## Input rows
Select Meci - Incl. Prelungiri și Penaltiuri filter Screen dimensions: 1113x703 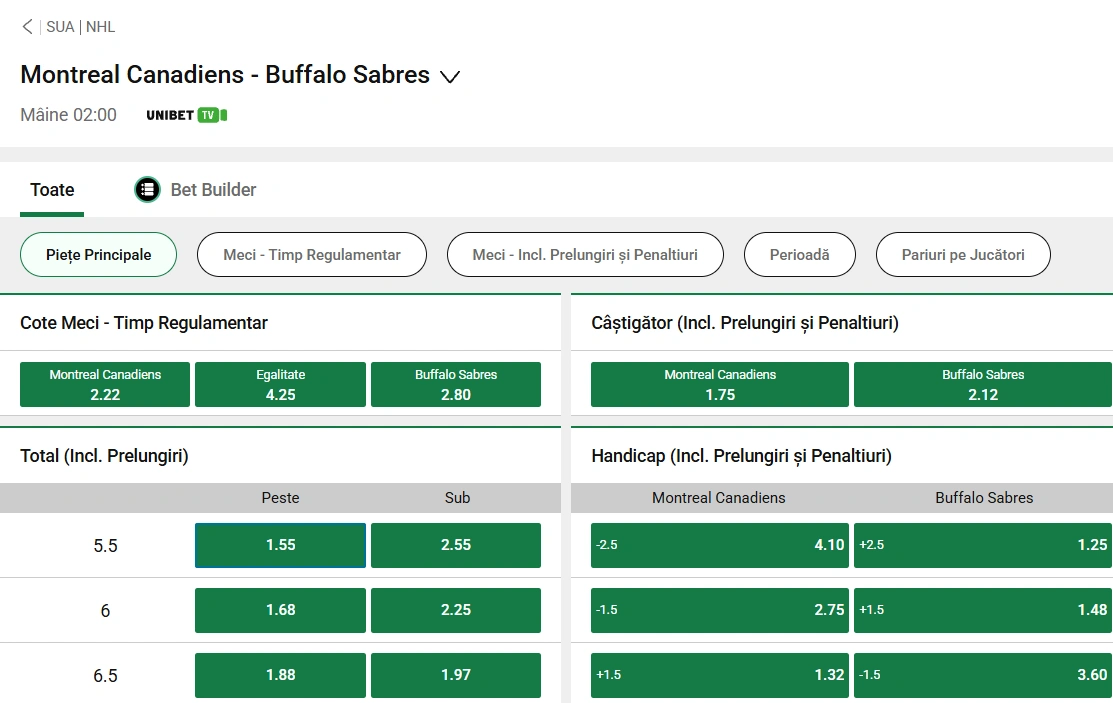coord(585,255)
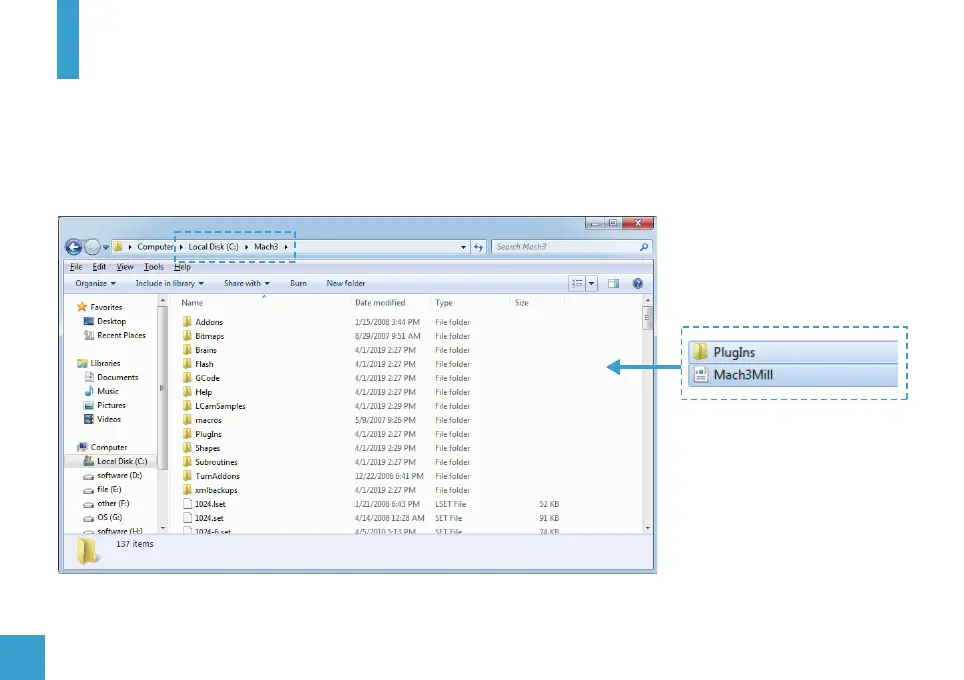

==

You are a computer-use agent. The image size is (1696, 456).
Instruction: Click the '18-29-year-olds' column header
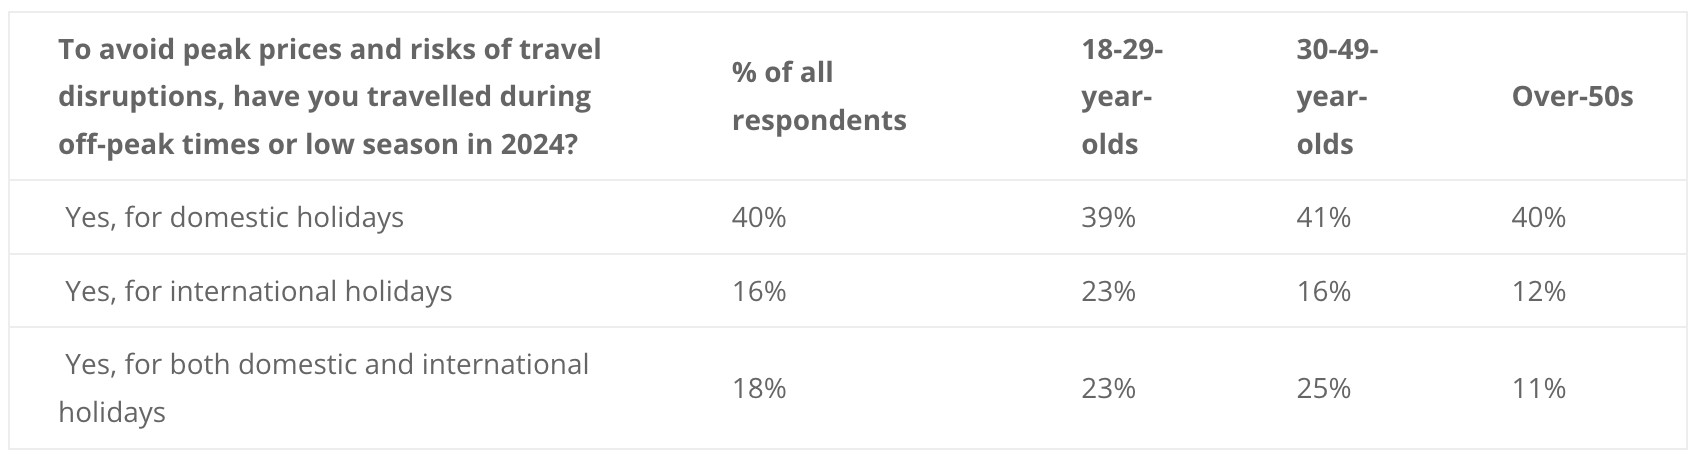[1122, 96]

* * *

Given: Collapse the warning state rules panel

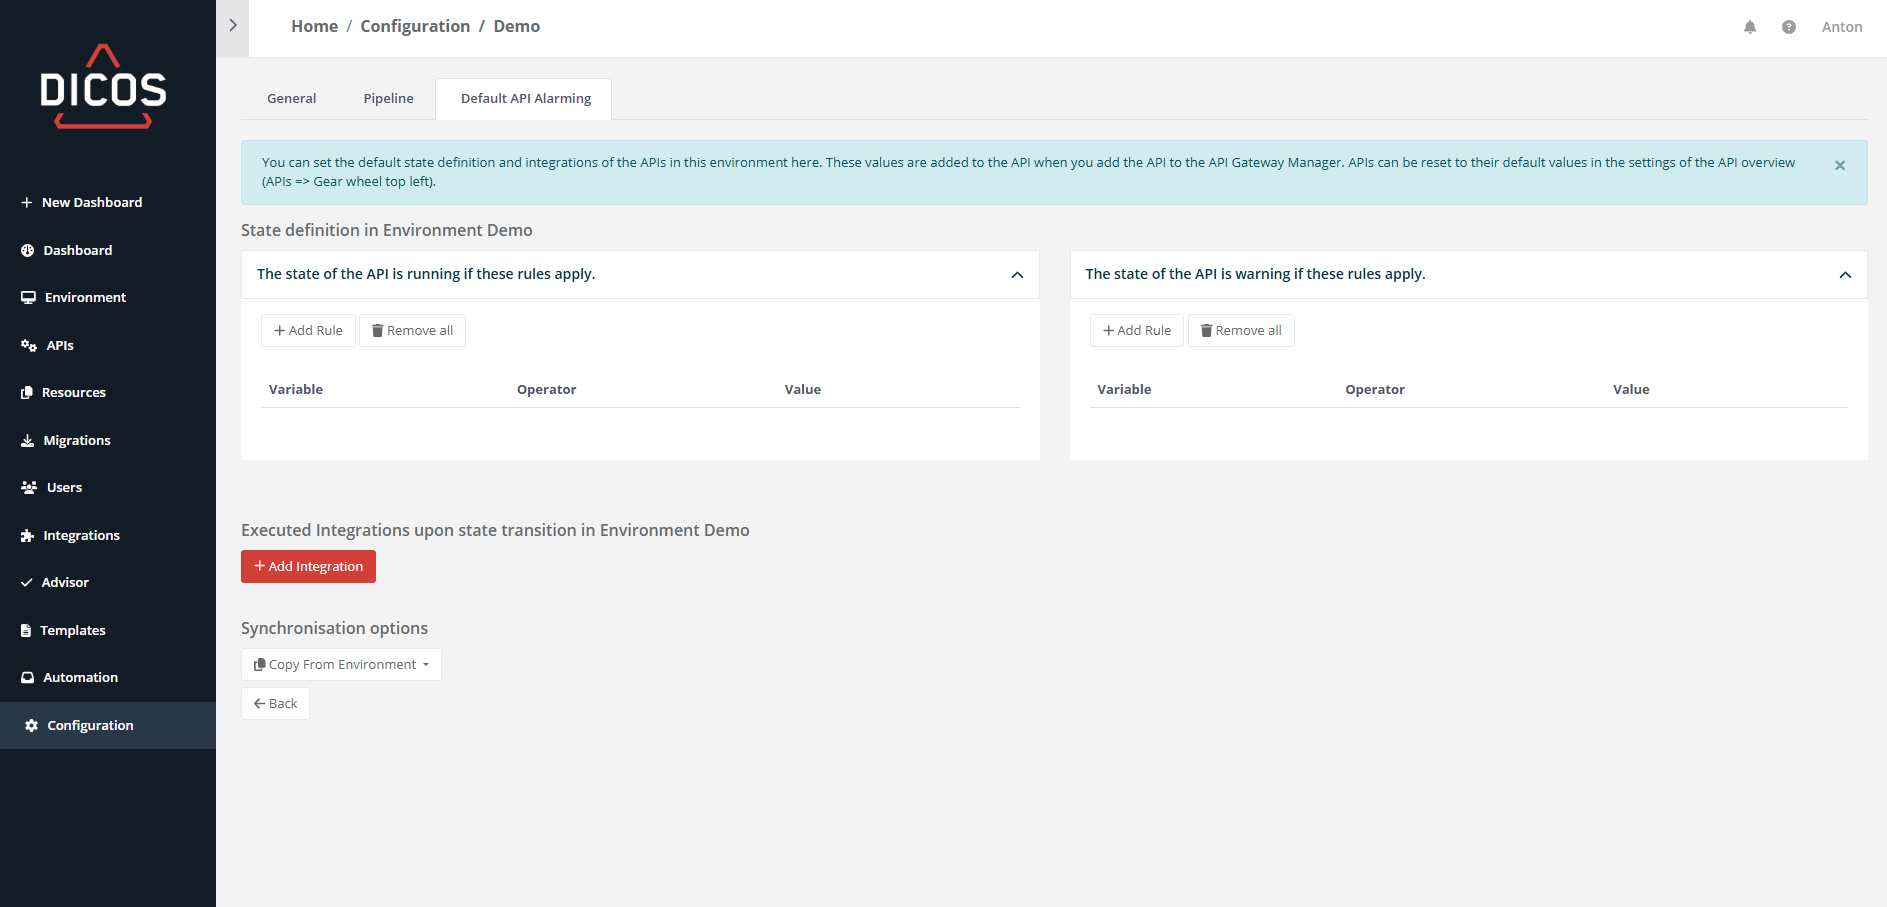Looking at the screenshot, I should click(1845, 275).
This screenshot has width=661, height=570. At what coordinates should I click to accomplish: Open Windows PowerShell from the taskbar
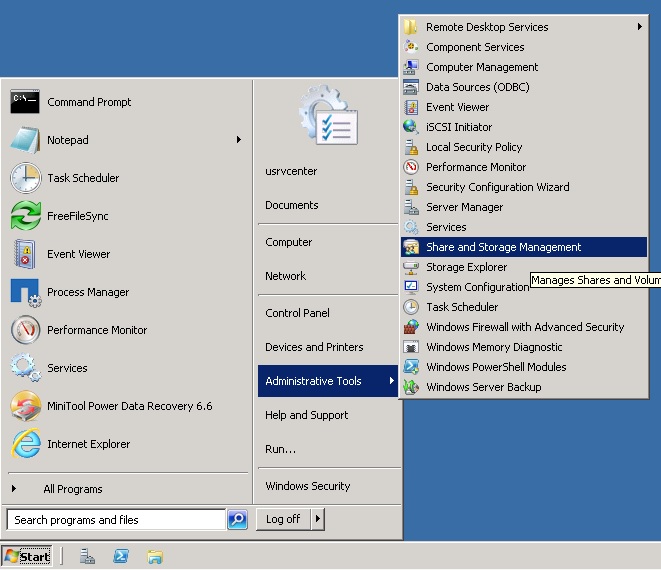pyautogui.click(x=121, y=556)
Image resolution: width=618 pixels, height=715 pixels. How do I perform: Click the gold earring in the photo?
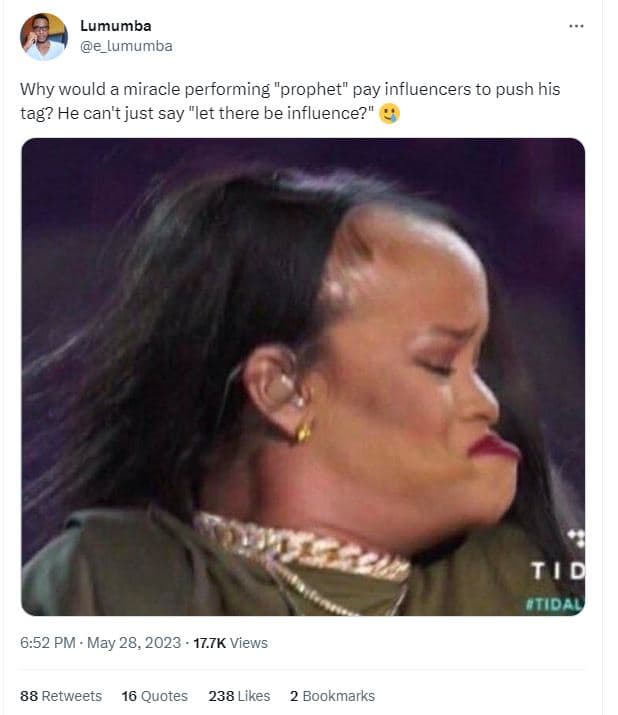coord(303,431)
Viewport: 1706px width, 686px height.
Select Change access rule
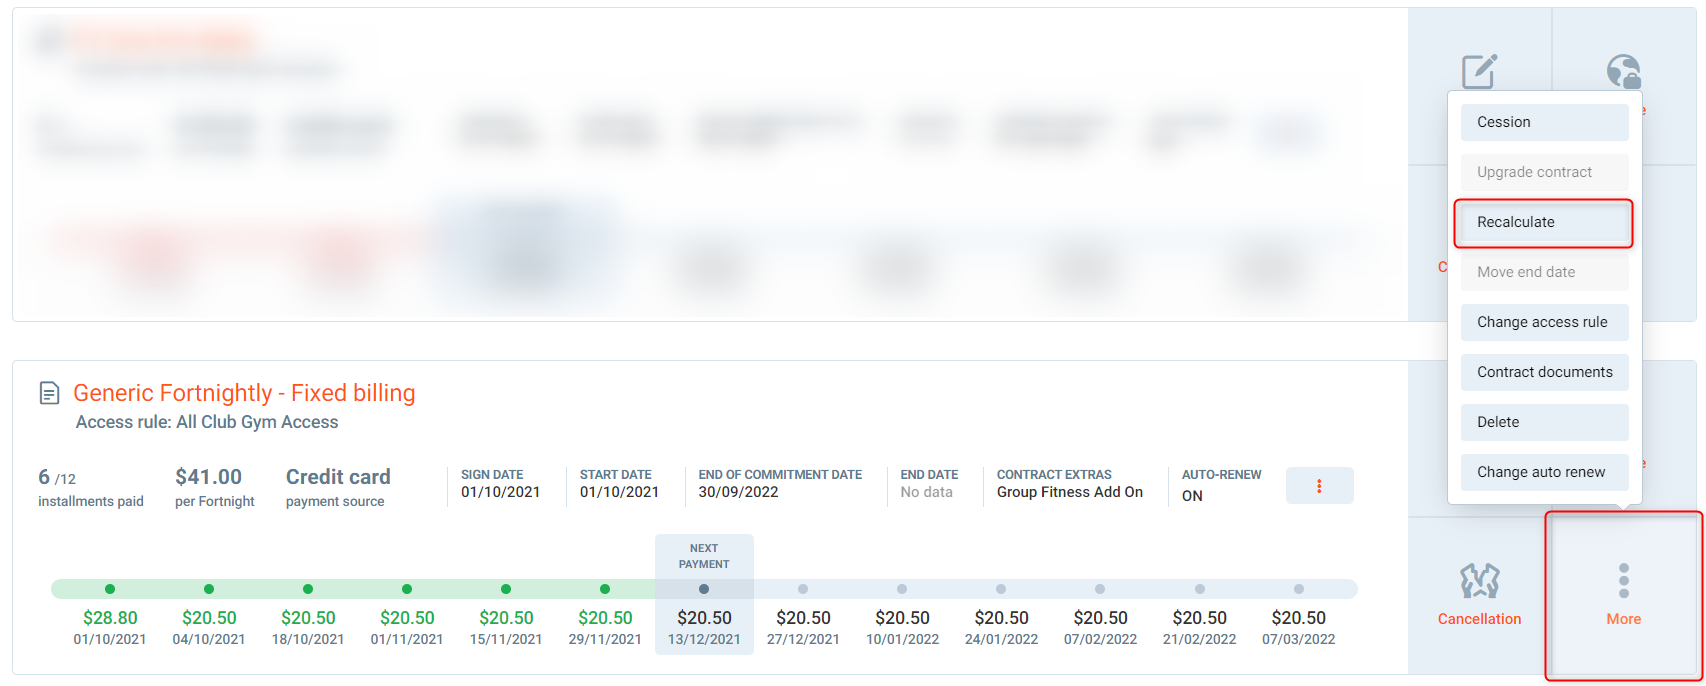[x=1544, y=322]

## Task
Rewrite the lines from the one containing "This screenshot has" down to the one containing "[x=1544, y=322]", switching "taskbar" to "Start menu" and changing nothing else. Leave the pictures out.

## Completed task
This screenshot has width=661, height=570. At what coordinates should I click to accomplish: Open Windows PowerShell from the Start menu
pyautogui.click(x=121, y=556)
Image resolution: width=618 pixels, height=715 pixels. How do I perform: Click the gold earring in the photo?
coord(303,431)
Viewport: 1706px width, 686px height.
Select Change access rule
[x=1544, y=322]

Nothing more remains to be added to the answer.